Caneta preta – preta caneta

O Exame Nacional do Ensino Médio (ENEM) já passou por muitas fases, desde sua implantação – com outro nome e finalidade – em 1998. A princípio, destinava-se a ser uma avaliação do ensino ministrado durante o colegial, detectando possíveis falhas e pontos a serem melhorados, além de uma visão mais realista da qualidade do processo educativo tanto na rede pública quanto privada. A introdução de um mesmo teste para estudantes de todo o país, contendo questões consideradas mínimas para garantia da efetividade do ensino, permitiria uma análise menos baseada em empirismo (ou até simples “achismo”) do que estaria sendo aprendido nas escolas brasileiras.

Evidentemente na sociedade do espetáculo que constituímos desde muitos anos, a exploração marqueteira dos resultados sempre esteve presente, avaliar não é simples, interpretar resultados menos ainda.
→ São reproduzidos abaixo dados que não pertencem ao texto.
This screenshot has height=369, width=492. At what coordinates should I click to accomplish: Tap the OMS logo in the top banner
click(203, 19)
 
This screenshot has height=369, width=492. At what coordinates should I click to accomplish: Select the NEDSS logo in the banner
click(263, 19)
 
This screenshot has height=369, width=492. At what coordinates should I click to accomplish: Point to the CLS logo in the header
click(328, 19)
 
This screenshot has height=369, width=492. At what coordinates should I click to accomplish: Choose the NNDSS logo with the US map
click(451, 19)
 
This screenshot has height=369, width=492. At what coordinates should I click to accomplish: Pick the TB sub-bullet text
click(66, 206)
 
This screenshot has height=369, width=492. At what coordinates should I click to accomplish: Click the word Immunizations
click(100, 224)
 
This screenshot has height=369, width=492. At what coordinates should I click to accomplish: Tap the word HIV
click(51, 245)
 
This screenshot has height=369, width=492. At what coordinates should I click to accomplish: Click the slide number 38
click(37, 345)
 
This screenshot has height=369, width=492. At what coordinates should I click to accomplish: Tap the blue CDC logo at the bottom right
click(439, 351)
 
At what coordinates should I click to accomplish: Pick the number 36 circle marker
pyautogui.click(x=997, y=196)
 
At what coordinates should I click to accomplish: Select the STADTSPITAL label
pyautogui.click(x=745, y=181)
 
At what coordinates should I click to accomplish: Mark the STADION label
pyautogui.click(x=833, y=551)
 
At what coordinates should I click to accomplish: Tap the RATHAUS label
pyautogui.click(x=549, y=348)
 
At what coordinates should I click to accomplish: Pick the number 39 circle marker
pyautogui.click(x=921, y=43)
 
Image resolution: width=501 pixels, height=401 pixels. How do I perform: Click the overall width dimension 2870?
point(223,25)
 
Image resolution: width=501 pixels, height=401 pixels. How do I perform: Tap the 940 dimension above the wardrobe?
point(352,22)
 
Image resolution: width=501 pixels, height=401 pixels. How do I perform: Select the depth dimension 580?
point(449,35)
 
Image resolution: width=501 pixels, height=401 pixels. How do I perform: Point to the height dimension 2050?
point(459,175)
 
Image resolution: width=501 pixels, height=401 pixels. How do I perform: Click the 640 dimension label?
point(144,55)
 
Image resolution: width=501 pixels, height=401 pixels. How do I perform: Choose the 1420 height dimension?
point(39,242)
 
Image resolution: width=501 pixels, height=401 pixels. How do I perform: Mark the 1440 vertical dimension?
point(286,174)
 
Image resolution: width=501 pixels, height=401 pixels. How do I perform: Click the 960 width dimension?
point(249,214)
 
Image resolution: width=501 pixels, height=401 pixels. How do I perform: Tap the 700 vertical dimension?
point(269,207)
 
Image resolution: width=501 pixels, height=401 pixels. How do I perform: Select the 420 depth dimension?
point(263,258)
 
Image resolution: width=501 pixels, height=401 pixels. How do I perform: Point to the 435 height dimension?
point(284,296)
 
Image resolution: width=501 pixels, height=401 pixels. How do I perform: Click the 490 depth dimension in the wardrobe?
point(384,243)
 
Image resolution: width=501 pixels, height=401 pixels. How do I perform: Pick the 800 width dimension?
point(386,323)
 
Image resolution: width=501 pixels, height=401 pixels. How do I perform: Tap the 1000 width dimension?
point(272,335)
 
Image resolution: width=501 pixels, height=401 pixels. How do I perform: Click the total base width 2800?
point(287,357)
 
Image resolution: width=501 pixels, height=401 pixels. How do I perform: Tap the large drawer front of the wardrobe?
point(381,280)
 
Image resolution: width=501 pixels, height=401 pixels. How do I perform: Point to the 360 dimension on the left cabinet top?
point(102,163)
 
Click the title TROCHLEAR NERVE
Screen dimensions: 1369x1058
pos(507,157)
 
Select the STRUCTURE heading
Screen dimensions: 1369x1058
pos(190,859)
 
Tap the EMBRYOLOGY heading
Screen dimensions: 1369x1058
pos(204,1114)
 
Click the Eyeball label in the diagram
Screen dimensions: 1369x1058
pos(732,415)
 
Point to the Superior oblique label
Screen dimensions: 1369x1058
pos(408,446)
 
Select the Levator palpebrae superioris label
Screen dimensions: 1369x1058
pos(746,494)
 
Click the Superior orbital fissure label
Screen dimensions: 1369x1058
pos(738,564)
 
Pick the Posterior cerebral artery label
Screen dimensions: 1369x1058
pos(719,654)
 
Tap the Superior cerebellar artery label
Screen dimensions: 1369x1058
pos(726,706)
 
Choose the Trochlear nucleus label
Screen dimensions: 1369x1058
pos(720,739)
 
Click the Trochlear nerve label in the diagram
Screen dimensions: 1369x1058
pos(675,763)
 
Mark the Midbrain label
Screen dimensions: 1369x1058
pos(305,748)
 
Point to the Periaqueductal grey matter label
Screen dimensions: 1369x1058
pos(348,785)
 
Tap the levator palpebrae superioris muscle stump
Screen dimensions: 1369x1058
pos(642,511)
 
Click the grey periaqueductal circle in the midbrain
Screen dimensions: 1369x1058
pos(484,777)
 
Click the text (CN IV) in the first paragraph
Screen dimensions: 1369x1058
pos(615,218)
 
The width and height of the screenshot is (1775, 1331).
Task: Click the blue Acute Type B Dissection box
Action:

Podemos pensar numa escola cujas notas de estudantes tenham sido menores (comprovação cognitiva), porém a dispersão de resultados seja maior que o de outras, ela é mais inclusiva (acolhimento), mais integrada à comunidade (solidária), menos centralizada, tem condução menos autoritária, e fica fácil perceber que não é tranquilo o consenso entre o resultado formal de suas avaliações e um possível ranqueamento.

Alunos, claro, odiaram a perspectiva de uma prova a mais em suas vidas, um domingo a menos para estar livres e entre amigos, lazer diminuído e provável golpe na autoimagem. Recusavam participação ou entregavam folhas em branco para sair o mais rápido possível, prejudicando o esforço de melhoria do sistema educacional.

Aos poucos, foi prevalecendo a convicção de que esta deveria ser obrigatória, ou oferecer um prêmio considerado interessante, e o exame passa a ser um vestibular, garantindo-se vagas em cursos superiores para as melhores classificações, além de condição indispensável para a obtenção de bolsas estudantis em instituições privadas através do FIES, vindo ao encontro da universalização do acesso ao ensino superior.

Mesmo nas instituições federais, não houve no princípio plena adesão à proposta do Ministério da Educação na utilização do Enem como forma de seleção unificada nos processos seletivos, embora esta tivesse como principais objetivos: democratizar as oportunidades de obtenção de vagas federais de ensino superior, possibilitar a mobilidade acadêmica e induzir a reestruturação dos currículos do ensino médio, e que as universidades pudessem optar entre quatro possibilidades de utilização do novo exame como processo seletivo. Assim, o preconceito inicial de que apenas as instituições de pouca qualidade estariam se propondo a considerar a nota como necessária e suficiente para a entrada na faculdade dificultou a entrada de instituições como USP e tantas outras no processo. Algumas dificuldades estruturais de supervisão e segurança demoraram um pouco para serem vencidas, e nas instituições privadas o primeiro problema apontado foi o da demora na entrega dos resultados. Mesmo para a composição de uma parte da nota, todos os processos seletivos apenas poderiam ser finalizados praticamente ao início das aulas, o que atrasaria o procedimento de matrículas.

Houve também a oferta de um programa de intercâmbio, o Ciências Sem Fronteiras, com a possibilidade de, com as notas do Enem e um curso básico de idiomas, cumprir um tempo em universidades estrangeiras, conviver com outros povos e diferentes estágios culturais e científicos. A iniciativa foi extinta, por méritos ou deméritos que não cabe aqui comentar, e no que se poderia dizer maturidade, aos vinte e um anos, tornou-se, com a contribuição indispensável de muitos educadores, uma instituição que honra seus objetivos, e inclui segmentos como presidiários, internos em hospitais, indígenas e muitos outros. 

No entanto, a realidade é que atualmente o Enem é cada vez mais um vestibular e menos um método de avaliação do ensino; estes são procedimentos diferentes em sua essência, que não se confundem e tem finalidades – ambas importantes – muito distintas.

 

Wanda Camargo – educadora e assessora da presidência do Complexo de Ensino Superior do Brasil – UniBrasil.